Environmental reporting is simply a way of reporting on the greenhouse gas (GHG) emissions associated with your business operations and activities. Reporting is normally based on ISO 14064, an international standard that addresses the quantification and reporting of greenhouse gas emissions and the verification of this information.

Greenhouse gas emissions are classified into three scopes:

  1. Scope 1 emissions are direct emissions from company-owned and controlled resources. In other words, emissions released into the atmosphere as a direct result of a set of activities.
  2. Scope 2 emissions are indirect emissions from the generation of purchased energy, from a utility provider.
  3. Scope 3 emissions are all indirect emissions (except Scope 2) that occur in the value chain of the reporting company, including both upstream and downstream emissions. i.e. emissions that are linked to the company’s operations. This includes examples such as purchased goods and services, waste generation, business travel, employee commuting and other items not included in Scopes 1 and 2.

A typical report for an organisation would look like this, plus additional explanatory text, KPIs and comparisons to previous reports. This report was generated using Energinet Energy and Environmental Management System which monitors and manages energy consumption, water consumption, and waste and travel management on one platform.
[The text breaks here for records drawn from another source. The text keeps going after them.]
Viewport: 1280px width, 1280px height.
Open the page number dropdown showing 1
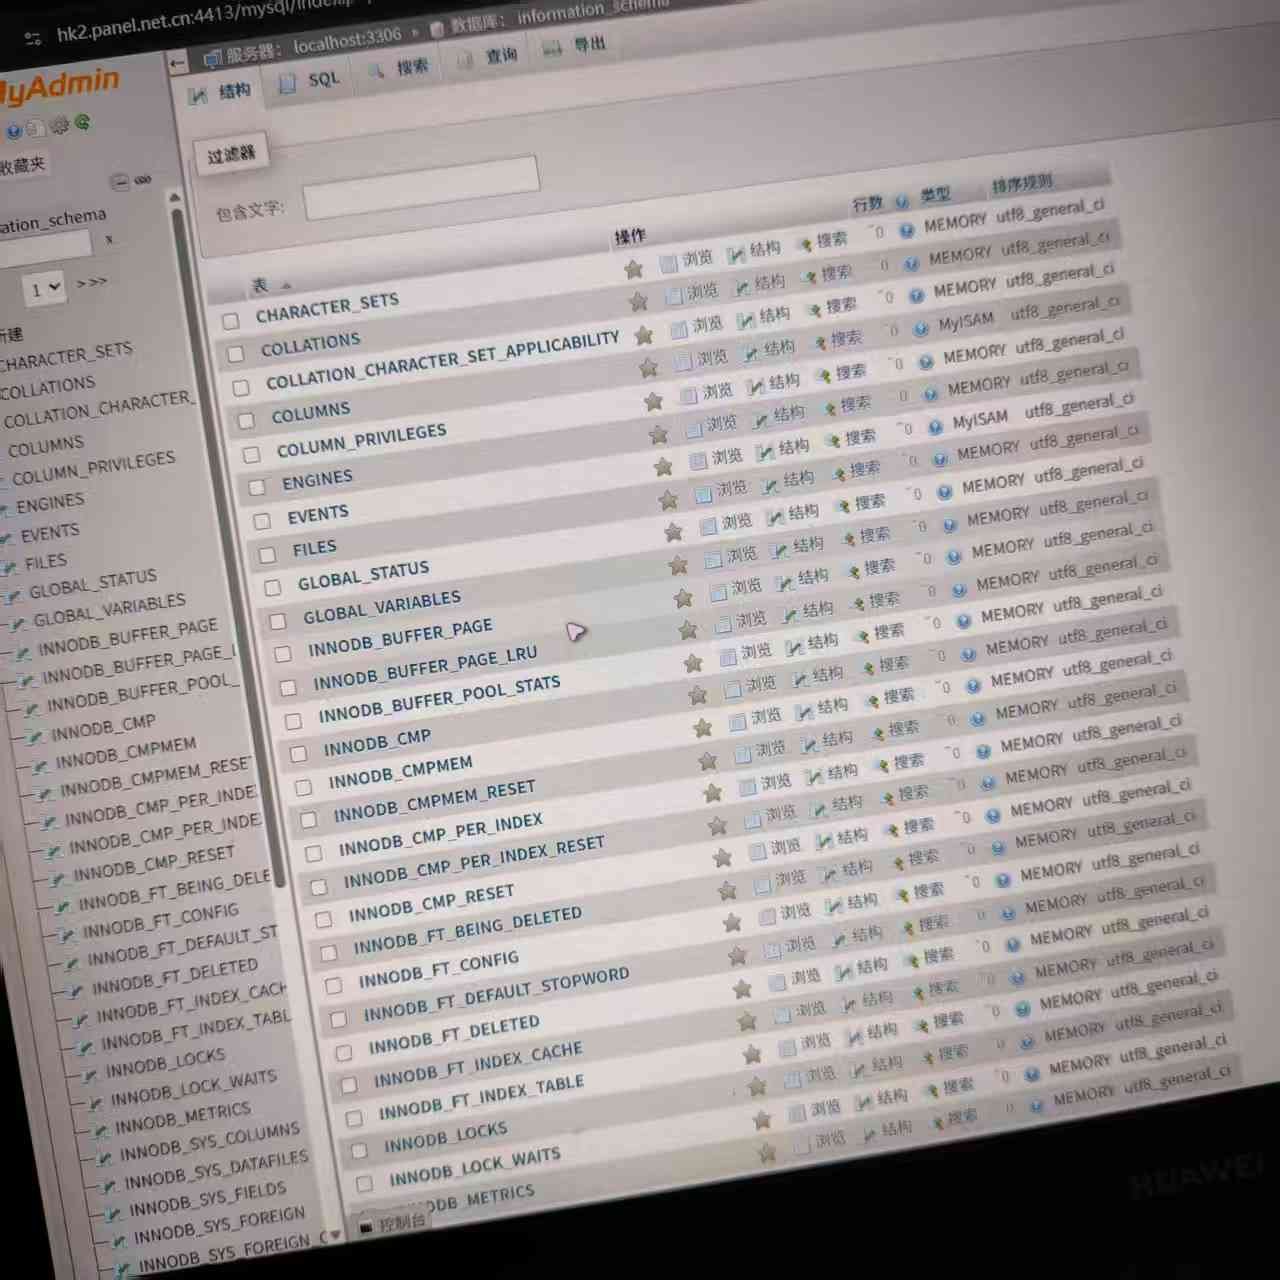click(x=44, y=289)
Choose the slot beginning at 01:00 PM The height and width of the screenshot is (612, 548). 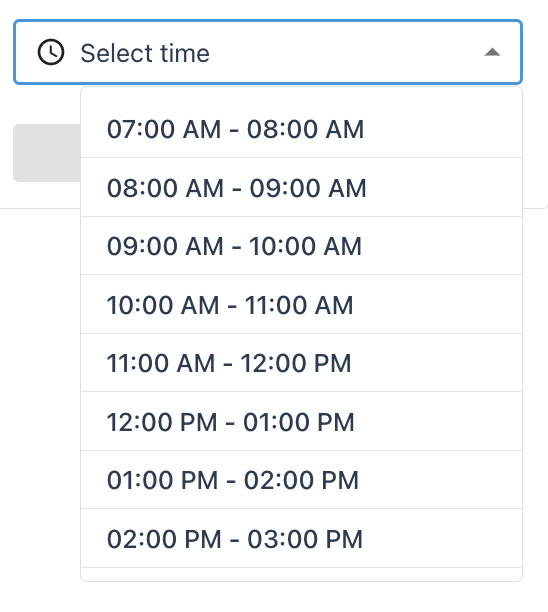pyautogui.click(x=301, y=480)
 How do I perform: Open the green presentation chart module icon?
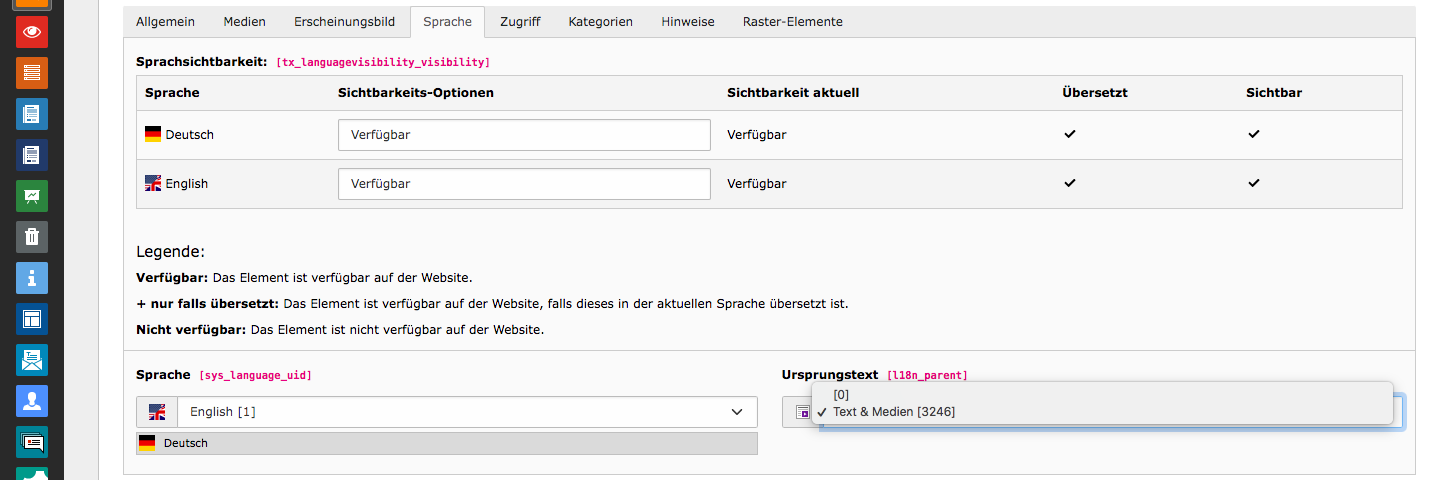coord(32,195)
The sums are metric tonnes of CO2.

Environmental Reporting
Environmental Reporting

Who should be reporting?

The Large and Medium-sized Companies and Groups (Accounts and Reports) Regulations 2008 to require quoted companies to report information on greenhouse gas (GHG) emissions in their Directors’ Reports. Quoted companies, as defined by the Companies Act 2006, are also required to report on environmental matters.

The Companies (Directors’ Report) and Limited Liability Partnerships (Energy and Carbon Report) Regulations 2018 came into force on 1 April 2019 and apply to financial years starting on or after 1 April 2019. The 2018 Regulations impose new obligations for what must be included in the Directors’ Report for quoted and large unquoted companies as well as imposing an obligation on large LLPs to prepare a new kind of report (‘the Energy and Carbon Report’).
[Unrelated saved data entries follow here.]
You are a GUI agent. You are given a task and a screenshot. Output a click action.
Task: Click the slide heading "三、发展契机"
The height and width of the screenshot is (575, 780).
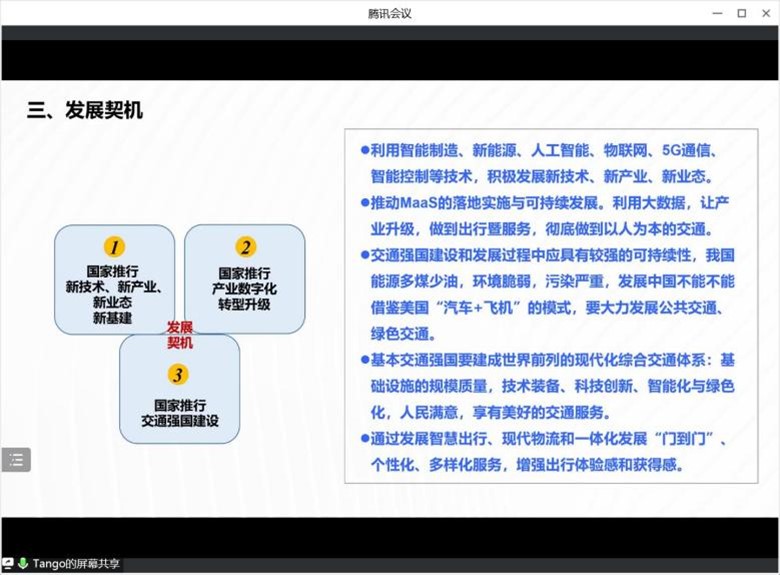tap(85, 110)
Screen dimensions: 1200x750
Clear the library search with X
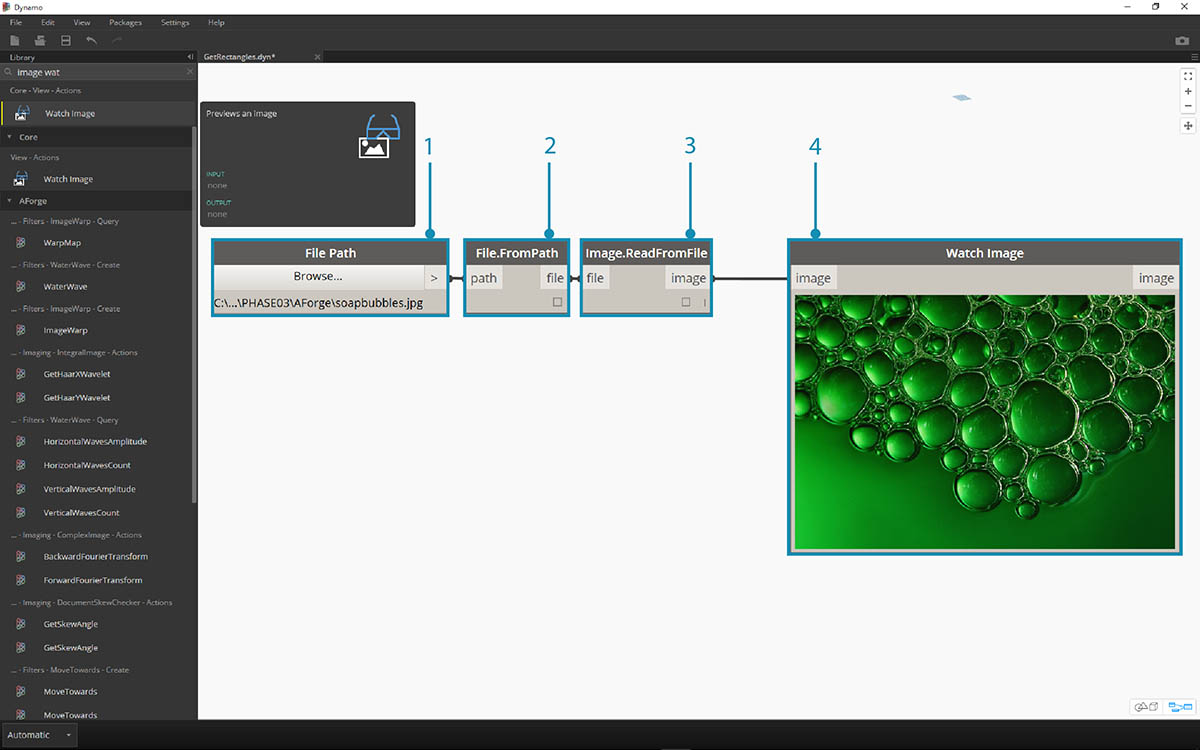pyautogui.click(x=190, y=72)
Voluntary reporting of GHG emissions for companies of all sizes is encouraged by UK HMG within the streamlined energy and carbon reporting guidance updated March 2019.

How can this save me money?

There are direct benefits to your organisation in the measuring and reporting of environmental performance as it will benefit from lower energy and resource costs, gain a better understanding of exposure to the risks of climate change and demonstrate leadership, which will help strengthen your green credentials in the marketplace.

Using an energy and environmental management system, such as Energinet,  which combines the monitoring and targeting of Scope 1, 2 and 3 GHG emissions, will provide all the necessary data to integrate energy and business strategies. This will focus attention on where demands and waste can be reduced. It will help management and staff to understand the environmental impact of their actions and processes. It will encourage change and innovation within the organisation.